# How do you use the Squeeze Theorem to find lim sqrt(x^3+x^2) * sin (pi/x)  as x approaches zero?

Oct 7, 2015

See the explanation below.

#### Explanation:

$- 1 \le \sin \left(\frac{\pi}{x}\right) \le 1$ for all $x \ne 0$.

For all $x \ne 0$ for which the square root is real, $\sqrt{{x}^{3} + {x}^{2}} > 0$, so we can multiply the inequality without changing the direction.

$- \sqrt{{x}^{3} + {x}^{2}} \le \sqrt{{x}^{3} + {x}^{2}} \sin \left(\frac{\pi}{x}\right) \le \sqrt{{x}^{3} + {x}^{2}}$ .

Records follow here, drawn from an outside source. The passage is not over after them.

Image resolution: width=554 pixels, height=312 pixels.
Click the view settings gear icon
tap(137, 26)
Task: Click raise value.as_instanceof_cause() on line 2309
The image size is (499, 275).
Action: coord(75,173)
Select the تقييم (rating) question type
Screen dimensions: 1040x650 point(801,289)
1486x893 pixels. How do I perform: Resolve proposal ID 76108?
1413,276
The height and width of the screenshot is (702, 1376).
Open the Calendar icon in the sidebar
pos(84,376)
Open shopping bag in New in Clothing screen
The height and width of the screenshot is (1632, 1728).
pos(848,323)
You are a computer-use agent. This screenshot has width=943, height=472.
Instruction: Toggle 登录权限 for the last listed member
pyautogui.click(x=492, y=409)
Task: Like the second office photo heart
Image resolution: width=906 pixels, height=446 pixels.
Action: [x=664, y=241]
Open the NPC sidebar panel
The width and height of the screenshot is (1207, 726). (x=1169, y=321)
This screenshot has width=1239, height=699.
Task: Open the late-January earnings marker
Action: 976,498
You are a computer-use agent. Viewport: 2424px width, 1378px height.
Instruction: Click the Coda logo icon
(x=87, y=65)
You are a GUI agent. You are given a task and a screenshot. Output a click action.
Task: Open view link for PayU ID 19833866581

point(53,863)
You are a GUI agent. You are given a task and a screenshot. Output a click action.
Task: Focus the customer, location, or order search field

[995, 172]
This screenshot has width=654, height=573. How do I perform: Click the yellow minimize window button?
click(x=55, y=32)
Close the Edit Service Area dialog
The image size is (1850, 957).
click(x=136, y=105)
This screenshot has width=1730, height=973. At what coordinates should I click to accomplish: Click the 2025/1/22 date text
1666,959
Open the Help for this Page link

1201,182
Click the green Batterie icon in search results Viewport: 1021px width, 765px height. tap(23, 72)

We observe that ${\lim}_{x \rightarrow 0} - \sqrt{{x}^{3} + {x}^{2}} = - \sqrt{0 + 0} = 0$,

and that ${\lim}_{x \rightarrow 0} \sqrt{{x}^{3} + {x}^{2}} = \sqrt{0 + 0} = 0$.

So, by the Squeeze Theorem,

${\lim}_{x \rightarrow 0} \sqrt{{x}^{3} + {x}^{2}} \sin \left(\frac{\pi}{x}\right) = 0$.